● **Supplied records**
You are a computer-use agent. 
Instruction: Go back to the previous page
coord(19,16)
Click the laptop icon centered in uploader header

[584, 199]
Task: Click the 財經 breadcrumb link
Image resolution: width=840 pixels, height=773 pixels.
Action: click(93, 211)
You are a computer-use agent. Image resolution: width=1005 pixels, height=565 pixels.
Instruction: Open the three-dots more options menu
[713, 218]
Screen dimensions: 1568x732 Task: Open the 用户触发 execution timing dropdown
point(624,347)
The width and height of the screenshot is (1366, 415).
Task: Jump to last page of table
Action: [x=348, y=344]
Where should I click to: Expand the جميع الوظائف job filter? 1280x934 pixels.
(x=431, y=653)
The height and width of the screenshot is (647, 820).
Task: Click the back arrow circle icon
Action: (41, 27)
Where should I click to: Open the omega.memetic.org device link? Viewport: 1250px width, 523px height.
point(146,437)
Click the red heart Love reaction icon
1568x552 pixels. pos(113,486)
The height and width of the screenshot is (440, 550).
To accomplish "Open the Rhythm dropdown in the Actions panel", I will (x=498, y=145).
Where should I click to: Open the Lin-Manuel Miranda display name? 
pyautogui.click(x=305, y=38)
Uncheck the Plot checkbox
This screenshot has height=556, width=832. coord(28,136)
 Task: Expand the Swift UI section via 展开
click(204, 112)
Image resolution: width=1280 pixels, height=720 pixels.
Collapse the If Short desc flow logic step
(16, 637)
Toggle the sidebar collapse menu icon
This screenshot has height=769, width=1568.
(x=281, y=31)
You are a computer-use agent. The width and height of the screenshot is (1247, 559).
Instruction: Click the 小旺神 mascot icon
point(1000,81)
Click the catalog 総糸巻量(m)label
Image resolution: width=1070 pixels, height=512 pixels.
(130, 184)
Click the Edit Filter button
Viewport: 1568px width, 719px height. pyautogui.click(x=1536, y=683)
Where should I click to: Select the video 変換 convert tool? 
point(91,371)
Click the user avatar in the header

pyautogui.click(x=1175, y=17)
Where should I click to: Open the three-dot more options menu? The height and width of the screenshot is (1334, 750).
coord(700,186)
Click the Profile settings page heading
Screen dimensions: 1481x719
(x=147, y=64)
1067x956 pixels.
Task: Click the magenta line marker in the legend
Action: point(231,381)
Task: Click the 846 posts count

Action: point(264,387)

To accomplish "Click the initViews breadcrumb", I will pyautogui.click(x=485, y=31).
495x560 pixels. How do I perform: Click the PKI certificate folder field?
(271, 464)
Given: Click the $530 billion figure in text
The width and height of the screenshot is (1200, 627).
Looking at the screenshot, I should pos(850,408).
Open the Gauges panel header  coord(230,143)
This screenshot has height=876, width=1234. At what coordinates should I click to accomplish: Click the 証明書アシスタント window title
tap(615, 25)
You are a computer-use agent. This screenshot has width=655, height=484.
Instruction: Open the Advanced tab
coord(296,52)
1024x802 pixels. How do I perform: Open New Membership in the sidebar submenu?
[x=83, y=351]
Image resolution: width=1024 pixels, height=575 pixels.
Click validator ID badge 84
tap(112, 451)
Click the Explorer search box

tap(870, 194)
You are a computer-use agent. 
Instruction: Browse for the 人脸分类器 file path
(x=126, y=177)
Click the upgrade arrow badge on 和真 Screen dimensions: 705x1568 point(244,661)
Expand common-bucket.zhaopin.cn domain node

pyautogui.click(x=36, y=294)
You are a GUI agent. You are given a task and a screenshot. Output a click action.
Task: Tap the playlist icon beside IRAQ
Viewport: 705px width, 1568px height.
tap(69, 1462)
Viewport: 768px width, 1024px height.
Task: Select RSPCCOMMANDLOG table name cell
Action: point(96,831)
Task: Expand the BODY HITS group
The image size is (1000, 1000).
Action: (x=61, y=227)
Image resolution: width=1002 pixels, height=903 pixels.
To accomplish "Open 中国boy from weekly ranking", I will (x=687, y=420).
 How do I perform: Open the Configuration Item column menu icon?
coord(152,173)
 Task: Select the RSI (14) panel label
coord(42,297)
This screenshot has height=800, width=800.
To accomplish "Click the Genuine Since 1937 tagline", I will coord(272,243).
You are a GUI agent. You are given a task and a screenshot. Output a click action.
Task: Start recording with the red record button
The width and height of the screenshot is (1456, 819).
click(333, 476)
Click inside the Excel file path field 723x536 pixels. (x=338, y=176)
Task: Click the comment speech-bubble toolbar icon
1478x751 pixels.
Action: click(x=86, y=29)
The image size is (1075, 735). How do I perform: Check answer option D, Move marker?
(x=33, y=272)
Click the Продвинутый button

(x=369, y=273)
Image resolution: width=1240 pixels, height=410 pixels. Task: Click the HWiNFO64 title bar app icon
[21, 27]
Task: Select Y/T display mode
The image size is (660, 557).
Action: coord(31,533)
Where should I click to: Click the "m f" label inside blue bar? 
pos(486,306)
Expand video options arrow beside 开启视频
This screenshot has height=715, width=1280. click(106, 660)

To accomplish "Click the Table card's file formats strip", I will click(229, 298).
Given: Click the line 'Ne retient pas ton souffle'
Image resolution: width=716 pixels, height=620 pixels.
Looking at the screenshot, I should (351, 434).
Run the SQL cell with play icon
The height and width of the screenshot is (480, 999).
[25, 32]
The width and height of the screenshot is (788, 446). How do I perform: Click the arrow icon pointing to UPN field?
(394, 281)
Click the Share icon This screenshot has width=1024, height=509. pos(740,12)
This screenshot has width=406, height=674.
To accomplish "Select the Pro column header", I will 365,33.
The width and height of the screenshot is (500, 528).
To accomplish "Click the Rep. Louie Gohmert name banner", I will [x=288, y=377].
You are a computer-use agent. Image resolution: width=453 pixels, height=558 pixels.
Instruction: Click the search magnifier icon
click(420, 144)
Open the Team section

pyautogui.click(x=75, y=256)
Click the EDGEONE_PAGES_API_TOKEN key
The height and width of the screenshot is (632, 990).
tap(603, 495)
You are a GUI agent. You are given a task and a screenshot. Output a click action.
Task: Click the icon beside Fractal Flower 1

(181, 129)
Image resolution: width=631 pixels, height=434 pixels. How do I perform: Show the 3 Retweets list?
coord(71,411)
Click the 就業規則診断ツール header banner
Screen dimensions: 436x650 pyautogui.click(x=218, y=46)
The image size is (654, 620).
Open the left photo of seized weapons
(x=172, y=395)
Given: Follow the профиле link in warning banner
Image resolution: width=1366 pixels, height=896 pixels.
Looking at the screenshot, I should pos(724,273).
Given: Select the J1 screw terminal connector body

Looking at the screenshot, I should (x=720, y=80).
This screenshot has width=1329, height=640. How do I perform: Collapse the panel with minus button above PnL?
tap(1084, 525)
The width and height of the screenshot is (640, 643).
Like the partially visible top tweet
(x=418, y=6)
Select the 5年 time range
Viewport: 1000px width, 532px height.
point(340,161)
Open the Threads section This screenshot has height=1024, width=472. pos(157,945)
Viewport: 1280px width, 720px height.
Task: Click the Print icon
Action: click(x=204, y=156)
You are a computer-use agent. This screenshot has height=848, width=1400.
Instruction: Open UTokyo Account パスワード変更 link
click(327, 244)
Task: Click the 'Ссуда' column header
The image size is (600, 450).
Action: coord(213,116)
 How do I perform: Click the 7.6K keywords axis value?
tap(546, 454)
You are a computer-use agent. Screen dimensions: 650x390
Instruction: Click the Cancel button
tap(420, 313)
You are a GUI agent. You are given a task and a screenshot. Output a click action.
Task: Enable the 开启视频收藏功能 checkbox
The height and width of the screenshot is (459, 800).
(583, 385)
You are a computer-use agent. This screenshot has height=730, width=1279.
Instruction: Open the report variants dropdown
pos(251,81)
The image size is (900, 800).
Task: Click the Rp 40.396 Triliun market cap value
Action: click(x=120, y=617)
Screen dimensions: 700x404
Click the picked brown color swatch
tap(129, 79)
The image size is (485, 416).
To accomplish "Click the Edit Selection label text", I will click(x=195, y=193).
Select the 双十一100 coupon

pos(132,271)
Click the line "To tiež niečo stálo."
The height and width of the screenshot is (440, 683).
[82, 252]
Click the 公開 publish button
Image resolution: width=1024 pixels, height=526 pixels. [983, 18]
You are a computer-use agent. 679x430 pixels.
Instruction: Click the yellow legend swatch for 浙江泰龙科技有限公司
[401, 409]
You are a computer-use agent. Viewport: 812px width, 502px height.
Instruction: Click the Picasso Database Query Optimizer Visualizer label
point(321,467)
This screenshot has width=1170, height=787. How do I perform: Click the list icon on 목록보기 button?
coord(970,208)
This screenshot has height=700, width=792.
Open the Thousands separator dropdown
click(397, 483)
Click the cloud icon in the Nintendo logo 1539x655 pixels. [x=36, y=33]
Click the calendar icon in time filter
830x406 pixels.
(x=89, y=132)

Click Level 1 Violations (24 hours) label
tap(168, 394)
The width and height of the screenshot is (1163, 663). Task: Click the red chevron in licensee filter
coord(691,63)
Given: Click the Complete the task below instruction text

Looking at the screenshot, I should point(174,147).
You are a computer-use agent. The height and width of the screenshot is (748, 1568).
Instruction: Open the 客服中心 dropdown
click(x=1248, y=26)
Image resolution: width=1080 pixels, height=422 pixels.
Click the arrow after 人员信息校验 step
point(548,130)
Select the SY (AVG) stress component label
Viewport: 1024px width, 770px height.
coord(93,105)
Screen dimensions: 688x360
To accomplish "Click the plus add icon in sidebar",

● **Exercise brief**
Your task is to retype the entries verbatim, starting with the line that holds "Task: Select Y/T display mode" and stopping after the line that holds "The width and height of the screenshot is (500, 528).".

● **Solution for this problem**
Task: Select Y/T display mode
The image size is (660, 557).
Action: coord(31,533)
Where should I click to: Click the "m f" label inside blue bar? 
pos(486,306)
Expand video options arrow beside 开启视频
This screenshot has height=715, width=1280. click(106, 660)

To accomplish "Click the Table card's file formats strip", I will click(229, 298).
Given: Click the line 'Ne retient pas ton souffle'
Image resolution: width=716 pixels, height=620 pixels.
Looking at the screenshot, I should (351, 434).
Run the SQL cell with play icon
The height and width of the screenshot is (480, 999).
[25, 32]
The width and height of the screenshot is (788, 446). How do I perform: Click the arrow icon pointing to UPN field?
(394, 281)
Click the Share icon This screenshot has width=1024, height=509. pos(740,12)
This screenshot has width=406, height=674.
To accomplish "Select the Pro column header", I will 365,33.
The width and height of the screenshot is (500, 528).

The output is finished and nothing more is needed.